Reactive sintering of B_4C-TaB_2 ceramics via carbide boronizing:Reaction process,microstructure and mechanical properties

Carbide boronizing is a promising approach to obtain fine grained boron carbide based ceramics with improved mechanical properties. In this work, reaction process, microstructural characteristics and mechanical properties of B_xC-TaB₂ (x = 3.7, 4.9, 7.1) ceramics were comprehensively investigated via this method. Dense B_xC-TaB₂ ceramics with refined microstructure were obtained from submicro tantalum carbide and boron powder mixtures at 1800 °C/50 MPa/5 min by spark plasma sintering.
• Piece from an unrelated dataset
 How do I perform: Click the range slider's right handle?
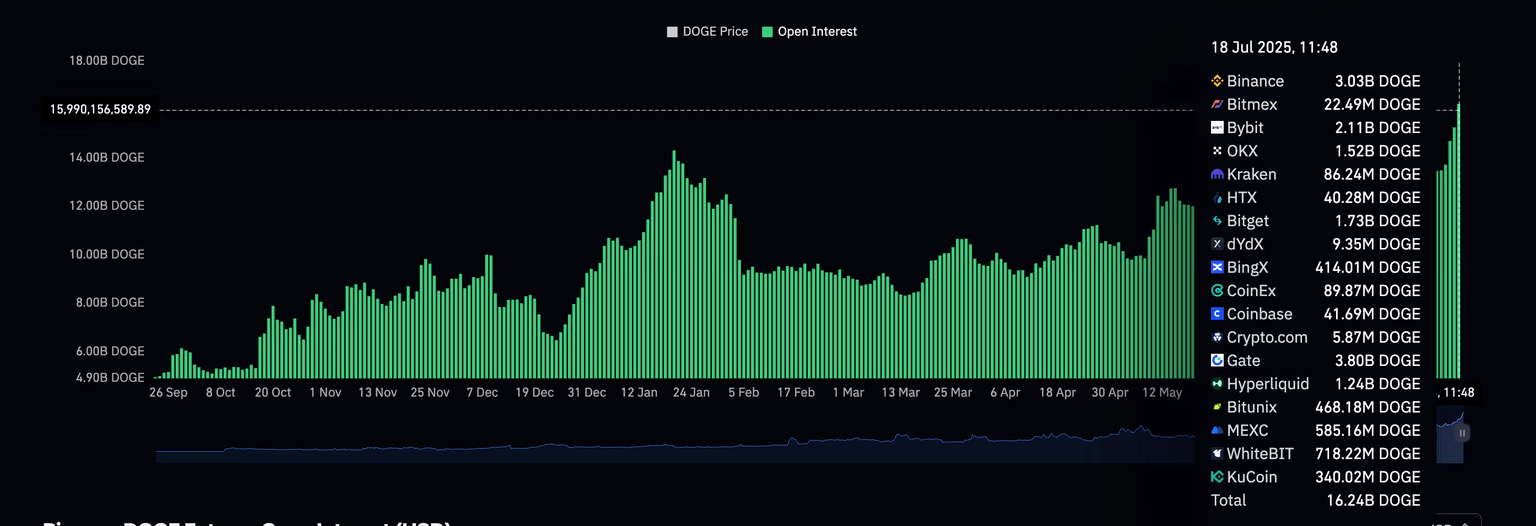tap(1463, 433)
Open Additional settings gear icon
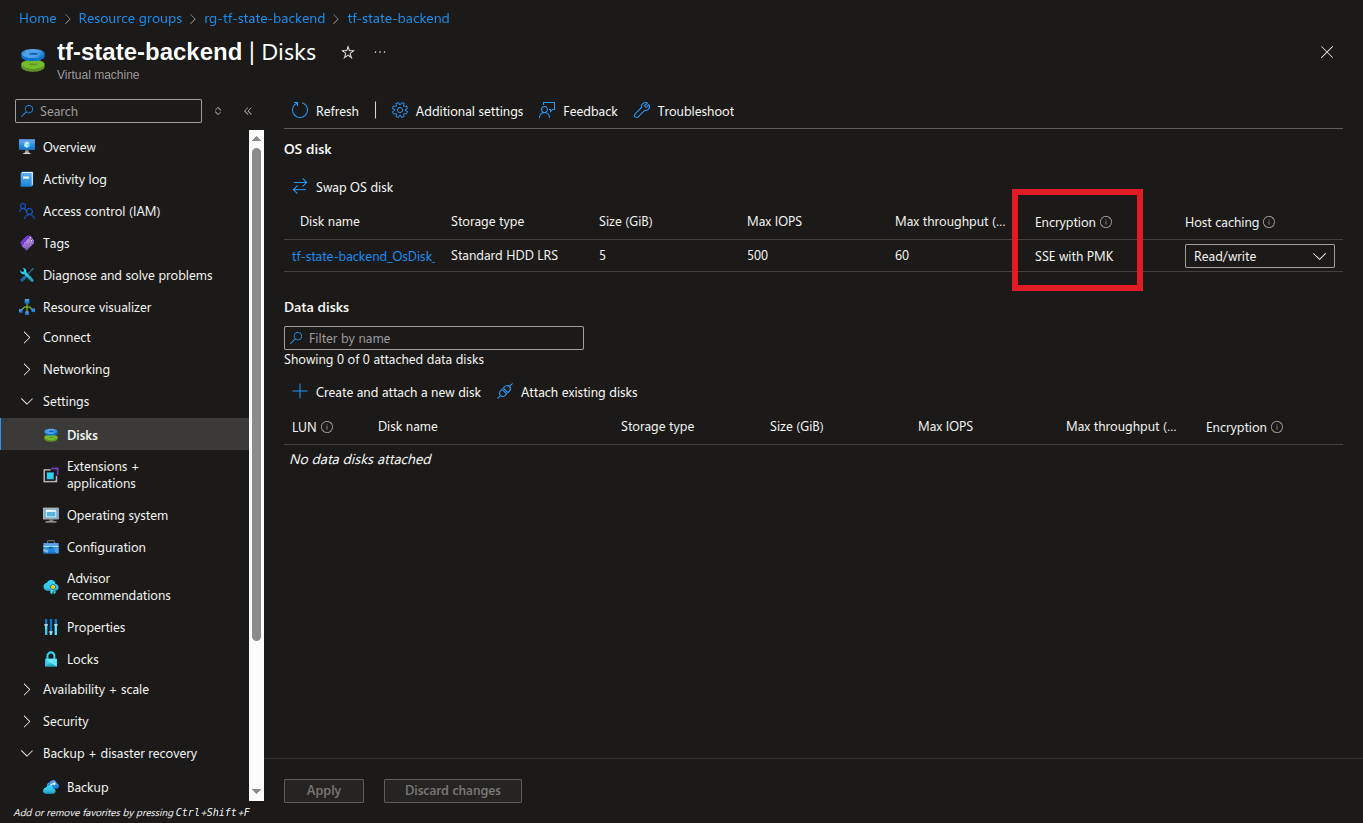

The stoichiometry of boron carbide was determined from lattice parameters and Raman shift. It was found that uniformly distributed TaB₂ grains in the B_xC matrix is favor of the densification process and restricting grain growth. Besides, planar defects with high density were observed from the as-formed B_7.1C grains and transient stress was considered to contribute to the densification involved with plastic deformation. Microstructural observations indicate the dissolution of oxygen in the TaB₂ lattice and most of the B_7.1C/TaB₂ phase boundaries were clean. Owing to the highly faulted structure and finer grain size, as-obtained B_xC-TaB₂ ceramics exhibit high Vickers hardness (33.3–34.4 GPa at 9.8 N) and relatively high flexural strength ranging from 440 to 502 MPa.